*Instructions*:
A - In the QE Forest passage, substitute "nourishment" for "food" and write out the text that begins at the words "A leaf is green" and stops after "the green colour.".
B - According to the QE Forest passage, what kind of trees make up most of the forest's trees that are changing color?

October 2012


QE Forest

QE Forest

The trees of the QE Forest are changing colour on a daily basis. The majority of these are beech trees whose leaves are turning from green to yellow and then golden. Other species like the ash and white beam have all but lost theirs.

Autumn colour is a phenomenon that transforms the green leaves of many deciduous trees and shrubs for a short period before they shut down for the Winter.

A leaf is green due to the presence of chlorophyll which has a vital function in capturing the suns rays and utilising their energy to manufacture food. As this process takes place the chlorophyll breaks down and is replaced masking other pigments in the leaf and maintaining the green colour.

As the season draws to a close the chlorophyll runs out leaving the orange and yellow pigments to show themselves.

Beech leaves

Beech leaves

A further red pigment is created during the late Summer, enhanced by phosphate levels in the leaves, the breakdown of the sugars manufactured by chlorophyll, bright sunlight and cold (but not freezing) temperatures. The combination of these three colours is what makes Autumn so special.

With a pretty good forecast for the half-term holiday week the timing is just right for what the Americans call ‘leaf peeping’.

*Data*:

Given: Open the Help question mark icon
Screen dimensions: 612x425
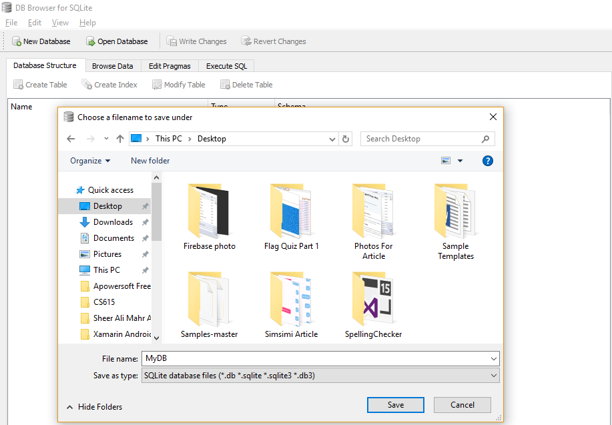Looking at the screenshot, I should coord(488,160).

*Responses by task*:
A -
A leaf is green due to the presence of chlorophyll which has a vital function in capturing the suns rays and utilising their energy to manufacture nourishment. As this process takes place the chlorophyll breaks down and is replaced masking other pigments in the leaf and maintaining the green colour.

B - Beech trees.